Pois esse é tema de Arrastados – Os Bastidores do Rompimento da Barragem de Brumadinho, o Maior Desastre Humanitário do Brasil, a mais nova incursão da jornalista Daniela Arbex, uma das raras que conseguiram migrar para o ofício de escritora de forma profissional e integral. Desta vez, o mergulho investigativo foi na tragédia do derramamento de lama a partir de uma mina de exploração de ferro, em 25 de janeiro de 2019, que deixou 270 vítimas, das quais sete ainda estão desaparecidas. Um triste aniversário, portanto, completado neste dia 25.
Nascida e criada em Minas Gerais, Daniela conhece bem a realidade que descreve. Ao contrário de outros livros, quando teve de se deslocar para o Rio Grande do Sul, por exemplo, a escritora trabalhou perto de casa. Mesmo assim, o que descobriu lhe causou espanto.
Responsável pela extração de ferro em Brumadinho, a Vale (também conhecida como Vale do Rio Doce) é uma das maiores mineradoras do mundo. Apesar de toda a expertise, durante décadas construiu minas cujas bacias de detritos estão situadas em morros, acima de povoados habitados pelos empregados da empresa.
Em época de chuva pesada, a movimentação das águas torna instáveis essas bacias de detritos. E o que não falta é chuvarada em Minas Gerais, como o leitor constata a partir do noticiário sobre o dilúvio que atualmente se abate sobre aquele Estado desde o fim de dezembro.
Pois, como nos desastres de avião, a soma da fúria da natureza com a imprevidência do ser humano se materializou em Brumadinho. O resultado foi uma catástrofe sem igual no Brasil. Maior do que os mortos no incêndio da boate Kiss. Maior do que outro desastre similar, em Mariana, também em Minas Gerais. Em Brumadinho, pessoas, carros, ônibus, máquinas, residências, restaurantes e alojamentos foram arrastados por um tsunami de lama repleta de dejetos químicos. Caso não morressem por sufocamento, as vítimas sofreriam intoxicação causada pelo minério.
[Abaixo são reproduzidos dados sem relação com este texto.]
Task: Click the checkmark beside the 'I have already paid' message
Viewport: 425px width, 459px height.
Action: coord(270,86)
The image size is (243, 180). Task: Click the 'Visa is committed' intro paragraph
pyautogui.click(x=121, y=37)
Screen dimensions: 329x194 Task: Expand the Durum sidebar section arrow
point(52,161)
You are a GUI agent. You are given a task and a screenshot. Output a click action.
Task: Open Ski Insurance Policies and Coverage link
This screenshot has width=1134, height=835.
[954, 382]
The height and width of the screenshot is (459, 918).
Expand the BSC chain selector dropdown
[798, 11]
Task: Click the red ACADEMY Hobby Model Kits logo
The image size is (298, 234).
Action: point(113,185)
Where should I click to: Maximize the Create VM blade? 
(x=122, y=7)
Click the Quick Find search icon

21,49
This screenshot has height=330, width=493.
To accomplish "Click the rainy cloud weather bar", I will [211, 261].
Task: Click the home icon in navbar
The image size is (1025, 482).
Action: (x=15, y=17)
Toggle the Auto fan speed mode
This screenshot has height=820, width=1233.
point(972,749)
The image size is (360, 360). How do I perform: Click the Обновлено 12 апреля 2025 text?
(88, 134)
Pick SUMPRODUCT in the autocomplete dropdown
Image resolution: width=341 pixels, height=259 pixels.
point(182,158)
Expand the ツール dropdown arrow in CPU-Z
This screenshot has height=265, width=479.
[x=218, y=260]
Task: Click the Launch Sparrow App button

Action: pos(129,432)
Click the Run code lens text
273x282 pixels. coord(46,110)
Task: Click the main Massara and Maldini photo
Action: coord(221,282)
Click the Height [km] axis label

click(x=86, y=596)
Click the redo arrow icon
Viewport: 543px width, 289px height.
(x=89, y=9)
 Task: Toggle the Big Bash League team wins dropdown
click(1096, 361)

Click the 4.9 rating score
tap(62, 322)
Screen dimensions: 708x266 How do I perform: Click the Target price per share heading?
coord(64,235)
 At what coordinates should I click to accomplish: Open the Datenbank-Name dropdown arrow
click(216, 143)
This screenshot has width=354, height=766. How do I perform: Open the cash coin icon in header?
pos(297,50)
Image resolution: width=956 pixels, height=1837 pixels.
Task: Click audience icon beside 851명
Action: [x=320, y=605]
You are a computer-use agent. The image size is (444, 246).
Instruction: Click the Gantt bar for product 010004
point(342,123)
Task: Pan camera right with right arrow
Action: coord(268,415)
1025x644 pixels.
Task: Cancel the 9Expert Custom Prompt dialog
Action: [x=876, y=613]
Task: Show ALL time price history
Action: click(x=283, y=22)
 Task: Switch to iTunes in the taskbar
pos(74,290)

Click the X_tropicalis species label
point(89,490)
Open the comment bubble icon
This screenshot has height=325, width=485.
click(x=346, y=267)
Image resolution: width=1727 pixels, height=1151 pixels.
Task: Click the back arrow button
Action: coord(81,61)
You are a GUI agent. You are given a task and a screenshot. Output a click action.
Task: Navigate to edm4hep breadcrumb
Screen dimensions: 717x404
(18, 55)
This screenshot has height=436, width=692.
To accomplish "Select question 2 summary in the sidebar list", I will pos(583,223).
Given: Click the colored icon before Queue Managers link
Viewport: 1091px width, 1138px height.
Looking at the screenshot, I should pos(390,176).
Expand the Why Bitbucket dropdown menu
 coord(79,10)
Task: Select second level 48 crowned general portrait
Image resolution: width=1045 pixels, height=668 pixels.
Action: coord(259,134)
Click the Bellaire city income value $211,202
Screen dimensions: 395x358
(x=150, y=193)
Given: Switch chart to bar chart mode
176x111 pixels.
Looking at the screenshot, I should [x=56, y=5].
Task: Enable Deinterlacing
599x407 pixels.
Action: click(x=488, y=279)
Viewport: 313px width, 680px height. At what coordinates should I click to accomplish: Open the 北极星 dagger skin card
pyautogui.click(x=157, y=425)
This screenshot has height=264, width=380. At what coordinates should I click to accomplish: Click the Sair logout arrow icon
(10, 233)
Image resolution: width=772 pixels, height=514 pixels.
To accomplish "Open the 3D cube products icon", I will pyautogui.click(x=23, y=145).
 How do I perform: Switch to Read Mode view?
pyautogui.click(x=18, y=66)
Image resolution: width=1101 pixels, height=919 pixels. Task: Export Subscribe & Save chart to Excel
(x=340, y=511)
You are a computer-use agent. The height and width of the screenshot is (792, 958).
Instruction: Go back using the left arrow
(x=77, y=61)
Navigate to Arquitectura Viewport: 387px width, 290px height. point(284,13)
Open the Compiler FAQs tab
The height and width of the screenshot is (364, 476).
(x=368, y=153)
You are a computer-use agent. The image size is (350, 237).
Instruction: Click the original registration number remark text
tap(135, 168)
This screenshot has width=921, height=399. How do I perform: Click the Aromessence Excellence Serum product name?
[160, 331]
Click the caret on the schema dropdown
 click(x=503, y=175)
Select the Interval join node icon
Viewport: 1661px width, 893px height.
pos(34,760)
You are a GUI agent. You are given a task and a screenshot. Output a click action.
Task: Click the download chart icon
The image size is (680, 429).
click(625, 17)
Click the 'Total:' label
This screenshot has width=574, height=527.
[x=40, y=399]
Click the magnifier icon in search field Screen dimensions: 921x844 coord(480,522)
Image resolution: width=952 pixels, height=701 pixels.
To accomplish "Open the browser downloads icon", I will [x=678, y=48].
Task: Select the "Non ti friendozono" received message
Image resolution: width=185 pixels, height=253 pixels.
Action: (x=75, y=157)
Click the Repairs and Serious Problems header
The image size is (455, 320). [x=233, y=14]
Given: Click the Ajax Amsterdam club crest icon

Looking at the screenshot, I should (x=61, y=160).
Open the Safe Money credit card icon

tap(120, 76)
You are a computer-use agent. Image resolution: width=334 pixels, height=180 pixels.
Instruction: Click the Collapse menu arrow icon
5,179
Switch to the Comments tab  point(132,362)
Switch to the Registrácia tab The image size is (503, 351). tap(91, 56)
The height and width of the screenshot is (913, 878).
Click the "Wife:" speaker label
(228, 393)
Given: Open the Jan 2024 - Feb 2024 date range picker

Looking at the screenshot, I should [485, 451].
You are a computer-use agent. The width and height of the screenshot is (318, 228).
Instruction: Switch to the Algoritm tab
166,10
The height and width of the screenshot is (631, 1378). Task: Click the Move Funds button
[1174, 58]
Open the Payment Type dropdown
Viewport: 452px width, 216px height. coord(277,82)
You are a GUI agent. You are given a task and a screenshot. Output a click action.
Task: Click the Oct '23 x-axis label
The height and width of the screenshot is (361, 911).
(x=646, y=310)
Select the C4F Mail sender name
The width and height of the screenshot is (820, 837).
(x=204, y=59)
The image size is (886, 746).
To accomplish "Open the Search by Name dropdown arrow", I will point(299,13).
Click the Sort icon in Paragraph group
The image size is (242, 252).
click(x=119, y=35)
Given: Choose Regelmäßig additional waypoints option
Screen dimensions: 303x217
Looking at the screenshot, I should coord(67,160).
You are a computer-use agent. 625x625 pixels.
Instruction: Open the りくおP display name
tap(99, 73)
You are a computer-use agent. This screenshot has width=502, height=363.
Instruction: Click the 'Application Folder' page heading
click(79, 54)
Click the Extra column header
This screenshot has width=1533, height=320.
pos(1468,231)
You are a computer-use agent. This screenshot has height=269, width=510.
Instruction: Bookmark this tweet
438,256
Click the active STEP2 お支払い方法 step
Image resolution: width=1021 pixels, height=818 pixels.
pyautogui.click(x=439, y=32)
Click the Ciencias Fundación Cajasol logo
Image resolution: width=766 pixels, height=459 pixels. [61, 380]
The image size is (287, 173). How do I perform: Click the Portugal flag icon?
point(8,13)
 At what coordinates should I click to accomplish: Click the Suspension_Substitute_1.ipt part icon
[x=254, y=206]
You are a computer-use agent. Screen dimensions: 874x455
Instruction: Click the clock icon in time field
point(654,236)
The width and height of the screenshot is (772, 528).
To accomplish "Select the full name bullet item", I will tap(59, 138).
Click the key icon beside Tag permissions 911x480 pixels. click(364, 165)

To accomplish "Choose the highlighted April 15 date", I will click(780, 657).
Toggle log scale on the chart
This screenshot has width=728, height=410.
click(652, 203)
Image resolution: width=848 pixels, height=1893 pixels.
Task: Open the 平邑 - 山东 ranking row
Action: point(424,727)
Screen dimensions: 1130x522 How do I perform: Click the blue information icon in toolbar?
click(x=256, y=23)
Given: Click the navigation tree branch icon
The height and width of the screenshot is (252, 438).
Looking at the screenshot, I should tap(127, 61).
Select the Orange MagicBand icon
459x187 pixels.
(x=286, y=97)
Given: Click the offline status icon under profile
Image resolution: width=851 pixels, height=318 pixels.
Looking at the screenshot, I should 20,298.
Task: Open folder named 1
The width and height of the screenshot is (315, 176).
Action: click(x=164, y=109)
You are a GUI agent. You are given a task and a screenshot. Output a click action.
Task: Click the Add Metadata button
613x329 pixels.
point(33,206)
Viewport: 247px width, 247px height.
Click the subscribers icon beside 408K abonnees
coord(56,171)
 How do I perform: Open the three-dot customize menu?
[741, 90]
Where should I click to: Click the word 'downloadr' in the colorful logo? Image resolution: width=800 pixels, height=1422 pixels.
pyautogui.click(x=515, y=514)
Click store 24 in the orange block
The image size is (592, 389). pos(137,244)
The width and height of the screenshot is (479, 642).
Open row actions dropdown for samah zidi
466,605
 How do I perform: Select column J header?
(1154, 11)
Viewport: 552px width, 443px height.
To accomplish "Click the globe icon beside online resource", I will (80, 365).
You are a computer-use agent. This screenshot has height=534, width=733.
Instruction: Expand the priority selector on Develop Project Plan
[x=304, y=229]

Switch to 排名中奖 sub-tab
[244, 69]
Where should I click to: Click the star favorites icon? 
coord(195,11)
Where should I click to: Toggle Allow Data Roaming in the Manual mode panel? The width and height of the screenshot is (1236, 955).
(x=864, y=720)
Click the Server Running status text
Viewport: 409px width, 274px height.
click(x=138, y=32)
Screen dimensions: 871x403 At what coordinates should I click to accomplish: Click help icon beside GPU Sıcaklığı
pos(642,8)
Para reconstituir o drama dos que morreram e dos que sobreviveram, Daniela entrevistou mais de 200 pessoas. O leitor se vê dentro dos ônibus, a caminho de mais um dia estafante na mina, até o momento do estrondo que mudou todas aquelas vidas e causou tantas mortes. A autora também vai fundo na busca por explicações e a responsabilização dos culpados. A tragédia até hoje não teve julgamento.
Curiosamente, a escritora não começa o livro de forma impactante. Optou por uma narrativa linear, que descreve um por um seus principais personagens, o funcionamento da mina, o faturamento dela, a rotina... O texto prende mesmo a atenção só depois de algum tempo.
É curioso, porque Daniela tem o dom da palavra, além de ser uma investigadora rigorosa. Isso fica evidente em suas obras anteriores, todas baseadas em fatos reais: Holocausto Brasileiro (sobre maus-tratos a doentes mentais num hospício do país), Cova 312 (sobre o assassinato de um preso político), Todo Dia a Mesma Noite (o livro definitivo sobre o incêndio da boate Kiss, em Santa Maria) e Os Dois Mundos de Isabel (sobre a famosa médium de Juiz de Fora, também em Minas).
Descontada essa ressalva estilística, Arrastados é um livro pronto para um filme. Que venha Hollywood.